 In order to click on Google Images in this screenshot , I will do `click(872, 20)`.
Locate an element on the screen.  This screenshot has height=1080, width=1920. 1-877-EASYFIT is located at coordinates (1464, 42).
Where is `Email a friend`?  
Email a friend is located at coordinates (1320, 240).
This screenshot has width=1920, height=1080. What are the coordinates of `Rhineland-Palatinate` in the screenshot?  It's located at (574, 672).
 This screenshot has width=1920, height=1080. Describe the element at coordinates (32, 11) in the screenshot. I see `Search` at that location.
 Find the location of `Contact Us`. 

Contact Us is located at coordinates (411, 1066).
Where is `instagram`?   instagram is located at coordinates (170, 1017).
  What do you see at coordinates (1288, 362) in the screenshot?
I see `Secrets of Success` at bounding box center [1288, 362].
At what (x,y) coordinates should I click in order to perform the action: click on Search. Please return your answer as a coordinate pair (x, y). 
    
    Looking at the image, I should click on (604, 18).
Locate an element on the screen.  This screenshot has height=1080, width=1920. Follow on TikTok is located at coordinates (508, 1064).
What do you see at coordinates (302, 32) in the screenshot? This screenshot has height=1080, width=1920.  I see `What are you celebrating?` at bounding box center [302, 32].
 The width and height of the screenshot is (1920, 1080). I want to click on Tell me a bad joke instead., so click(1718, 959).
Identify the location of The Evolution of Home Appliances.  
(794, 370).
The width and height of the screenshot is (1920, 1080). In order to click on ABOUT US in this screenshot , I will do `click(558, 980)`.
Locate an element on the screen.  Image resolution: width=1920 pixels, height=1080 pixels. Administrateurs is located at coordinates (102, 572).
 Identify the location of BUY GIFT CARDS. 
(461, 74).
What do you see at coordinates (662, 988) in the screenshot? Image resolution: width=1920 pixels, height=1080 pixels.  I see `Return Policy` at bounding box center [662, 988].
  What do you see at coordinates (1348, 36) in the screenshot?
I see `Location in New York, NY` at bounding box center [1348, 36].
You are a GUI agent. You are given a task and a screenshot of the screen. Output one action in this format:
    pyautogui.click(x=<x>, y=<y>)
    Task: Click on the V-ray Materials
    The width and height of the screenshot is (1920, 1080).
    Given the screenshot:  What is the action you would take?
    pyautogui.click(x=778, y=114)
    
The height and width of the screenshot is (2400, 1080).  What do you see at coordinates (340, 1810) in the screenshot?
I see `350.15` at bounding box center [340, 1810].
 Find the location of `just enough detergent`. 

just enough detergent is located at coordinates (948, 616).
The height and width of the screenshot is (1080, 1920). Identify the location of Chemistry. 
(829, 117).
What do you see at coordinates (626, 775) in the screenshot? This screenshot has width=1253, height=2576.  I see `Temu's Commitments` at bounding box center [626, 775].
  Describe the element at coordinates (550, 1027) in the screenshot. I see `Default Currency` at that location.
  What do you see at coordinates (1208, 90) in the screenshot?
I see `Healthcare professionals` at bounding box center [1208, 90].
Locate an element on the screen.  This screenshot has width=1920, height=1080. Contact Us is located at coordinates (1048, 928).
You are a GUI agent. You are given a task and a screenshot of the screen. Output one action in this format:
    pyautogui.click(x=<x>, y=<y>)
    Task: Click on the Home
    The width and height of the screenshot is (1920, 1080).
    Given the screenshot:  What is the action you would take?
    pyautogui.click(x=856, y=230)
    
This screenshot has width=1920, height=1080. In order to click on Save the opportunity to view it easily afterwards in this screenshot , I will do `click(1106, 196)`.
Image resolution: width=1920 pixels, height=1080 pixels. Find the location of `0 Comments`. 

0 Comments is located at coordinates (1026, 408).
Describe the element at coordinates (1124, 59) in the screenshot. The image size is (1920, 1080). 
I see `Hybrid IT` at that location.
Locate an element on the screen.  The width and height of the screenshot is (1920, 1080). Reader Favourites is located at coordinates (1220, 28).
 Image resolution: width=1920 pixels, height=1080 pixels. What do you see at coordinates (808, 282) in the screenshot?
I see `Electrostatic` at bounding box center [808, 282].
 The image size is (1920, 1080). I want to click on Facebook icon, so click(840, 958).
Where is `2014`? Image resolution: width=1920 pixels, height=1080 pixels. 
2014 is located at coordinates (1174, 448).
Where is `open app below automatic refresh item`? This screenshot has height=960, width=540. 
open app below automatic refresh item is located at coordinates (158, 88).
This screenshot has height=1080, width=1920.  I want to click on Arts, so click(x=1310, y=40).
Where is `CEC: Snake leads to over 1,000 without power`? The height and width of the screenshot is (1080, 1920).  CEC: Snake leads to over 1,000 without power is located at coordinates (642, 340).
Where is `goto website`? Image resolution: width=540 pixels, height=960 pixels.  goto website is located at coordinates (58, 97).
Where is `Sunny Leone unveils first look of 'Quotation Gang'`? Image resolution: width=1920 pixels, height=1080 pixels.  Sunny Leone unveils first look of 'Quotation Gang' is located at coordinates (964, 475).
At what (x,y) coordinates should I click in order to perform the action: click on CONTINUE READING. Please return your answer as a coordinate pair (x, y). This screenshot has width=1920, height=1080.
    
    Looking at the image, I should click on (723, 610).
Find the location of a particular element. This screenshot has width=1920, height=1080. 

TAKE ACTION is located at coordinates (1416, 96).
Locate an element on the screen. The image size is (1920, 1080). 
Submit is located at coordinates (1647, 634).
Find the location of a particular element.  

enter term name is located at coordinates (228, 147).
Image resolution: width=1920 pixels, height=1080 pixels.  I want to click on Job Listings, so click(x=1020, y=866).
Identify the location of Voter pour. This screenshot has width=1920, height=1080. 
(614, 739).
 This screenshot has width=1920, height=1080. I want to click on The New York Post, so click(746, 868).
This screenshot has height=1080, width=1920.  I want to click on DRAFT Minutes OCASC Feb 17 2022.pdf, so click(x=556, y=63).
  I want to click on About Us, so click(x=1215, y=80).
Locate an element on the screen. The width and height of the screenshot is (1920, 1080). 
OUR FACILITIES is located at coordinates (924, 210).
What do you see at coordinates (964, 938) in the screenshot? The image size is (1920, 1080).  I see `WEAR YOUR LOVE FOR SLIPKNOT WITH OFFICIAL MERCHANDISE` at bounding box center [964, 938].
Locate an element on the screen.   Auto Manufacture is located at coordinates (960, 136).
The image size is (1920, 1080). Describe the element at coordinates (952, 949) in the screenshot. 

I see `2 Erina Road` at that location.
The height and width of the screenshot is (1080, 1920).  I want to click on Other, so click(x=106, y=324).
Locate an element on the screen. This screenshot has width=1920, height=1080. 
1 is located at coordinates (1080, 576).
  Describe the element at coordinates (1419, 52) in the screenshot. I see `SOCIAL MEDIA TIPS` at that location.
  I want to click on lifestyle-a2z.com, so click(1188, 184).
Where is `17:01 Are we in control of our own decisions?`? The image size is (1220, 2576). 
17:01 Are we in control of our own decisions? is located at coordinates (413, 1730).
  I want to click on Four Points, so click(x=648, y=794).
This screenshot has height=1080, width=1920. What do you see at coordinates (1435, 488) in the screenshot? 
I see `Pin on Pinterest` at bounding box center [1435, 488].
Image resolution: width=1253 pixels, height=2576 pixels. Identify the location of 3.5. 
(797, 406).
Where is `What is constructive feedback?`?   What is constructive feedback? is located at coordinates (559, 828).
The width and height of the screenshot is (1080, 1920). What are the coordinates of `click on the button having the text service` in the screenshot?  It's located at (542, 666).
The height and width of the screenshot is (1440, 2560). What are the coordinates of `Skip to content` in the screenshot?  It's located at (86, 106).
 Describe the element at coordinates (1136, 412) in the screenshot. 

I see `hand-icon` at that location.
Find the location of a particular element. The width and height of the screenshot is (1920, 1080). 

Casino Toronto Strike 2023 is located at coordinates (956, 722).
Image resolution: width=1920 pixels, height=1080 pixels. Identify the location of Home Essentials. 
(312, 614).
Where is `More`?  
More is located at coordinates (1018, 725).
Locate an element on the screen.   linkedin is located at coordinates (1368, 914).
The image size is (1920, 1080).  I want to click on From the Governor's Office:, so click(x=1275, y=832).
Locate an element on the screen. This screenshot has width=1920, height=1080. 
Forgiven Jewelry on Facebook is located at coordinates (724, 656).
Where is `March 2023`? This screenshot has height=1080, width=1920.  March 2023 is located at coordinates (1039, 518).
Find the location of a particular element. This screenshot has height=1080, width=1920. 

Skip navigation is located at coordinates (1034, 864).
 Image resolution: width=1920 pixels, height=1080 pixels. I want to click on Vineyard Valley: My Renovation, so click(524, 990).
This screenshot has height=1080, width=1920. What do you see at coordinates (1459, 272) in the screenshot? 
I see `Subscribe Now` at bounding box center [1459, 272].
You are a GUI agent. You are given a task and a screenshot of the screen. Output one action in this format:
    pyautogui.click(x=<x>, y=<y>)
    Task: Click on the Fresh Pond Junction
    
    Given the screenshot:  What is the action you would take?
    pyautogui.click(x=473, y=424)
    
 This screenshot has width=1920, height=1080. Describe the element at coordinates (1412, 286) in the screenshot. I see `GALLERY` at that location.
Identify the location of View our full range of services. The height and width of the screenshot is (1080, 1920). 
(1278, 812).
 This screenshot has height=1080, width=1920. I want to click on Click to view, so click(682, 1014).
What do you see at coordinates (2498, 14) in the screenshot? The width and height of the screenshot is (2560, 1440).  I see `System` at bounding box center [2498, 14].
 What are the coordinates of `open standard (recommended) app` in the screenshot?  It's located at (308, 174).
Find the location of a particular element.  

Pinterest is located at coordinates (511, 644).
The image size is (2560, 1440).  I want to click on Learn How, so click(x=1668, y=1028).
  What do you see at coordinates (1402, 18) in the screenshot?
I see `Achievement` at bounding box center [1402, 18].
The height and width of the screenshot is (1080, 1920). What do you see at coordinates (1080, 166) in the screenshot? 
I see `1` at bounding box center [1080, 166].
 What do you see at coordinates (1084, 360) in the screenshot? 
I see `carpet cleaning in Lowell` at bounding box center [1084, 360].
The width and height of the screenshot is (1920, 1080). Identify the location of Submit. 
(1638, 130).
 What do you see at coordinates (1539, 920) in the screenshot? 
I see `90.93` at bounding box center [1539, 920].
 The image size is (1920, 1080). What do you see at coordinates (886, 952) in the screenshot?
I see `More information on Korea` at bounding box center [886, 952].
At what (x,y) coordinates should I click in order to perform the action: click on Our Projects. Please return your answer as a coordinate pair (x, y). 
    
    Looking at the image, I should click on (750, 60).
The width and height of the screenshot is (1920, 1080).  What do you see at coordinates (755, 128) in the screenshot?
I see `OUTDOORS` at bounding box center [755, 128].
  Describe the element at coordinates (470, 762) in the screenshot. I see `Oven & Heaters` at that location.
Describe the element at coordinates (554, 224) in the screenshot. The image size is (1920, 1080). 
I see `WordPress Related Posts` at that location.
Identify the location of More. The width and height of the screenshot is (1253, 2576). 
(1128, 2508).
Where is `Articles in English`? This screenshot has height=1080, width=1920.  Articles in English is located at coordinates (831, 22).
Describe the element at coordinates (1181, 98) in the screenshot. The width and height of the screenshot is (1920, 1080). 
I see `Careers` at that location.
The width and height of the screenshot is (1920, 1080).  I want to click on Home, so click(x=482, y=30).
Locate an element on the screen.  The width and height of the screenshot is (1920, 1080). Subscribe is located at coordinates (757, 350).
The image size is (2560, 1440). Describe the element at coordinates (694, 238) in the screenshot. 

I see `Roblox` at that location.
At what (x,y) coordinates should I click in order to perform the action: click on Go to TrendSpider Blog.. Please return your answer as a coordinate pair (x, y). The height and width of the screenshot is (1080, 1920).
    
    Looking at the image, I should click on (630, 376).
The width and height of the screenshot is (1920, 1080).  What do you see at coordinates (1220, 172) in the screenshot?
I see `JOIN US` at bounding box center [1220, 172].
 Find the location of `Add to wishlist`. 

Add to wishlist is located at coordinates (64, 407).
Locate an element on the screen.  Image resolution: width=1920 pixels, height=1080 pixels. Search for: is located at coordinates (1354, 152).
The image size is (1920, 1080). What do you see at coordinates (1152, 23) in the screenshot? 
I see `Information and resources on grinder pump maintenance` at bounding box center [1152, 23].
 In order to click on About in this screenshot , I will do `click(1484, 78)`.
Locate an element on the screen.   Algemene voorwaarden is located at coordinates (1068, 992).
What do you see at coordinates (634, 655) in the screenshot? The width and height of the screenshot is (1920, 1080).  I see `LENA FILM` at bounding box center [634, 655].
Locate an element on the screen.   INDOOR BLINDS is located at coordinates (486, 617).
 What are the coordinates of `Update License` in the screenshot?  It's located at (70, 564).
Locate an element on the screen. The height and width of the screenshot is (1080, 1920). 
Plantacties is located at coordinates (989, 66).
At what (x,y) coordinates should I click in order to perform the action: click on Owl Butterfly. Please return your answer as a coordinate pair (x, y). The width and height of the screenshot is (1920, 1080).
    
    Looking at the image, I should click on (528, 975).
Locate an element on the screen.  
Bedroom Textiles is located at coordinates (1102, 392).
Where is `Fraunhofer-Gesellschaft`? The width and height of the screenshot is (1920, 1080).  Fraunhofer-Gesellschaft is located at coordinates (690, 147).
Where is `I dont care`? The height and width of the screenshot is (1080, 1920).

### GIVEN EXERCISE
Copy the records above word for word, from the line with "The image size is (1920, 1080). Describe" to the line with "Casino Toronto Strike".

### PROBLEM SOLUTION
The image size is (1920, 1080). Describe the element at coordinates (952, 949) in the screenshot. 

I see `2 Erina Road` at that location.
The height and width of the screenshot is (1080, 1920).  I want to click on Other, so click(x=106, y=324).
Locate an element on the screen. This screenshot has width=1920, height=1080. 
1 is located at coordinates (1080, 576).
  Describe the element at coordinates (1419, 52) in the screenshot. I see `SOCIAL MEDIA TIPS` at that location.
  I want to click on lifestyle-a2z.com, so click(1188, 184).
Where is `17:01 Are we in control of our own decisions?`? The image size is (1220, 2576). 
17:01 Are we in control of our own decisions? is located at coordinates (413, 1730).
  I want to click on Four Points, so click(x=648, y=794).
This screenshot has height=1080, width=1920. What do you see at coordinates (1435, 488) in the screenshot? 
I see `Pin on Pinterest` at bounding box center [1435, 488].
Image resolution: width=1253 pixels, height=2576 pixels. Identify the location of 3.5. 
(797, 406).
Where is `What is constructive feedback?`?   What is constructive feedback? is located at coordinates (559, 828).
The width and height of the screenshot is (1080, 1920). What are the coordinates of `click on the button having the text service` in the screenshot?  It's located at (542, 666).
The height and width of the screenshot is (1440, 2560). What are the coordinates of `Skip to content` in the screenshot?  It's located at (86, 106).
 Describe the element at coordinates (1136, 412) in the screenshot. 

I see `hand-icon` at that location.
Find the location of a particular element. The width and height of the screenshot is (1920, 1080). 

Casino Toronto Strike 2023 is located at coordinates (956, 722).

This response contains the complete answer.